:: DATASET EXTRACT
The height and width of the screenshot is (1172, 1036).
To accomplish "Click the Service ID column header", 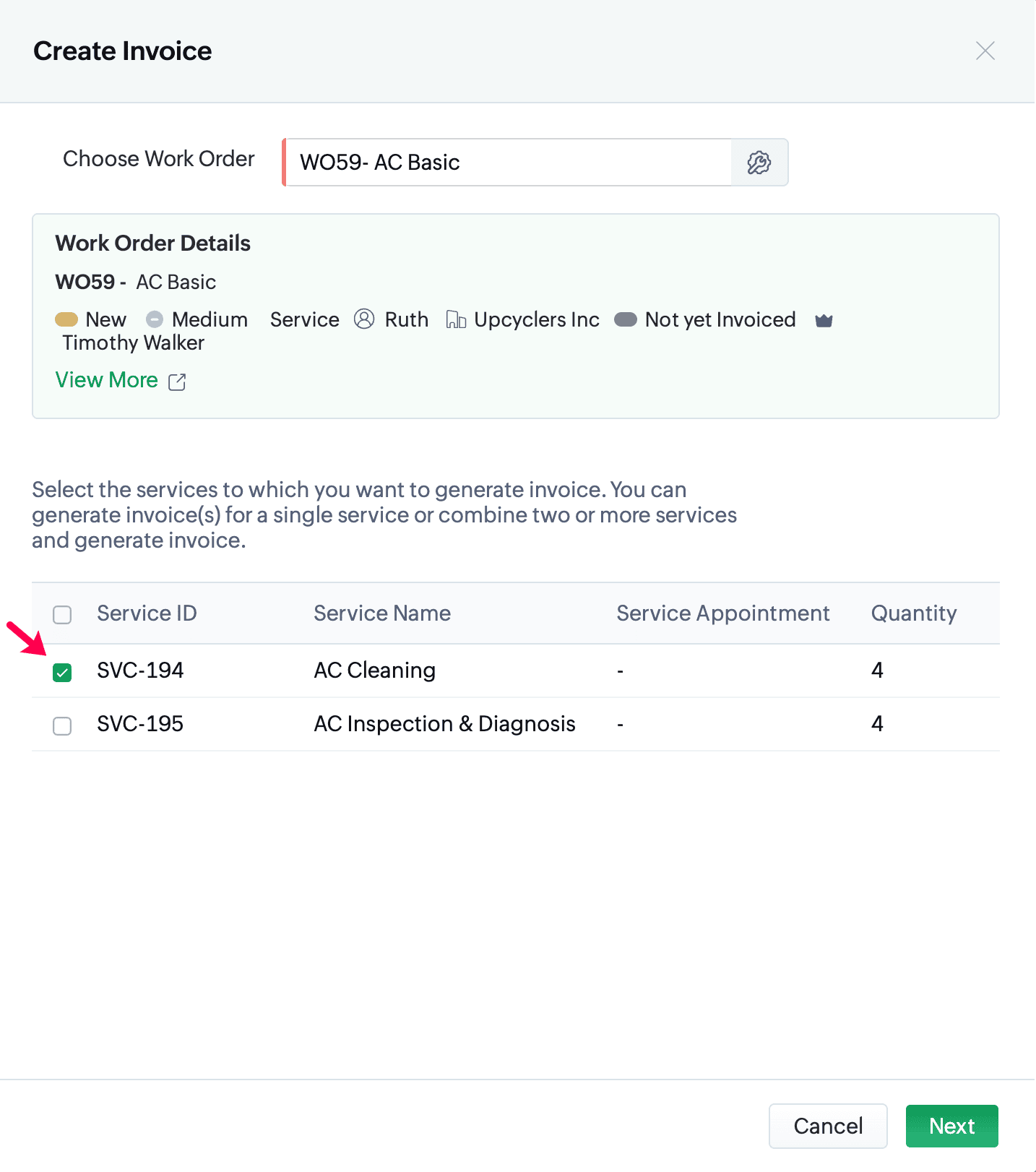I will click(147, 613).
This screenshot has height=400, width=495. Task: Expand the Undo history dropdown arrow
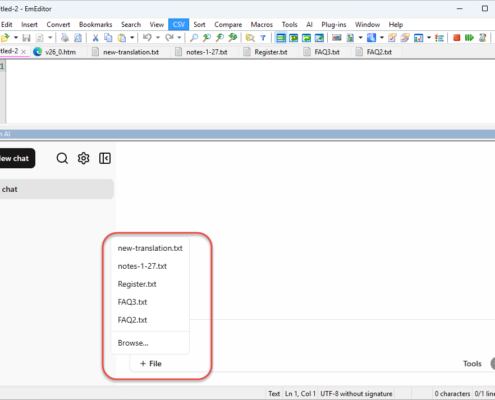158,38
::::
:: DATASET EXTRACT
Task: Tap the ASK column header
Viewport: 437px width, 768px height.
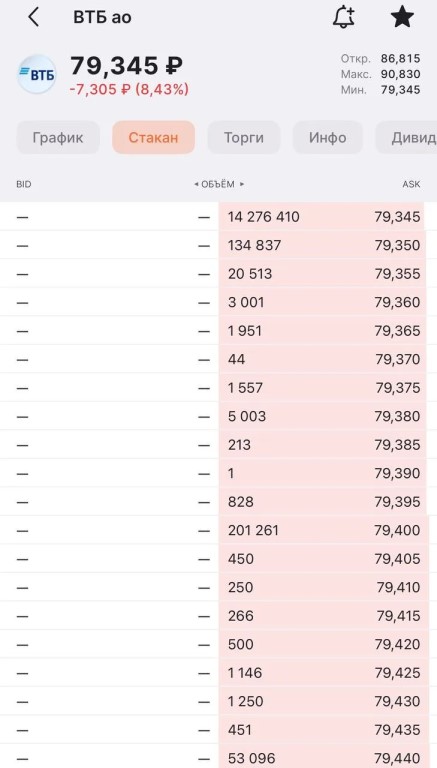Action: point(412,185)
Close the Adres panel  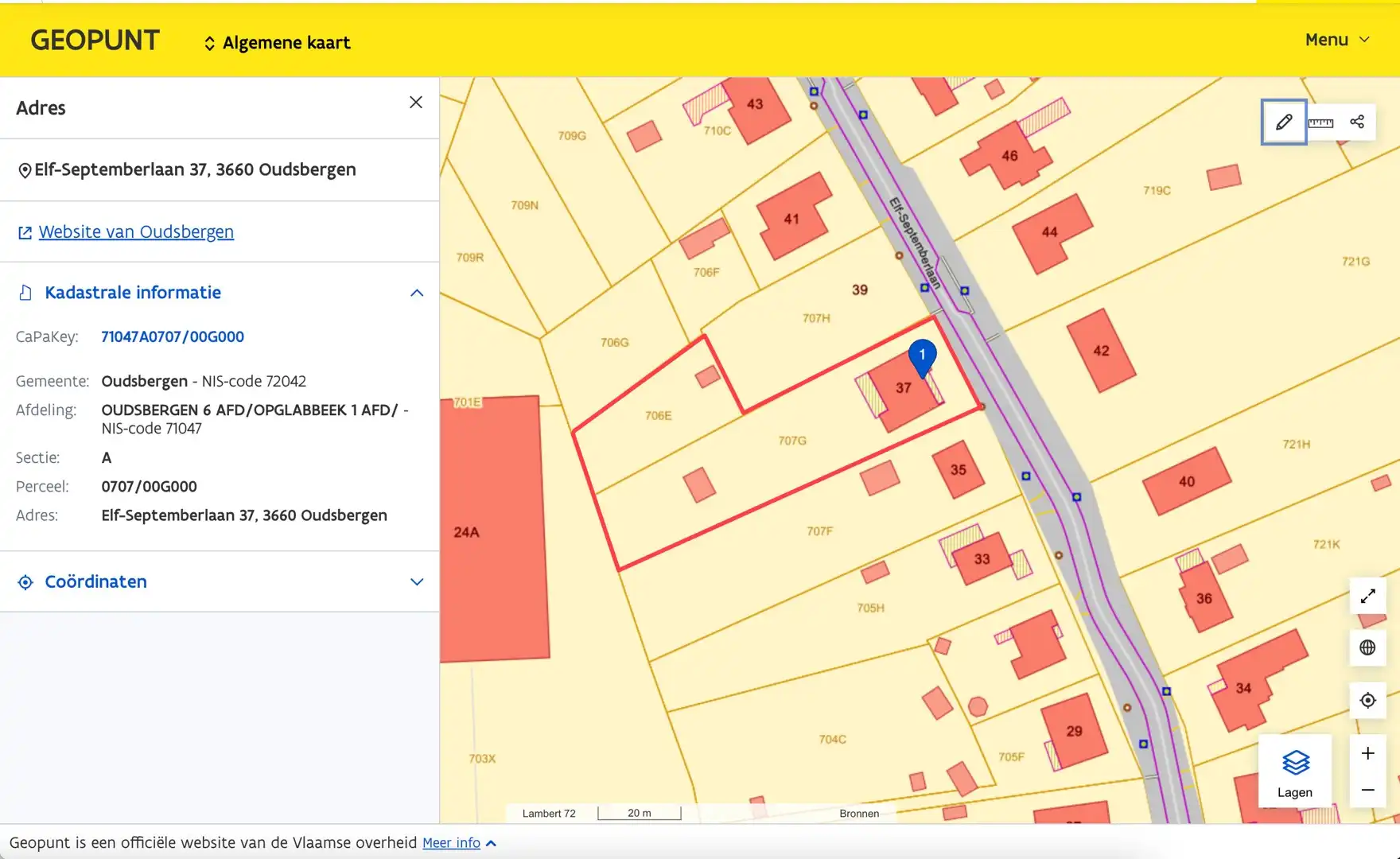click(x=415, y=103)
::::
- [THE TASK]
Count the lines of the data above that contain the word "height". Reply with the number alone.

- [FINISHED EXERCISE]
3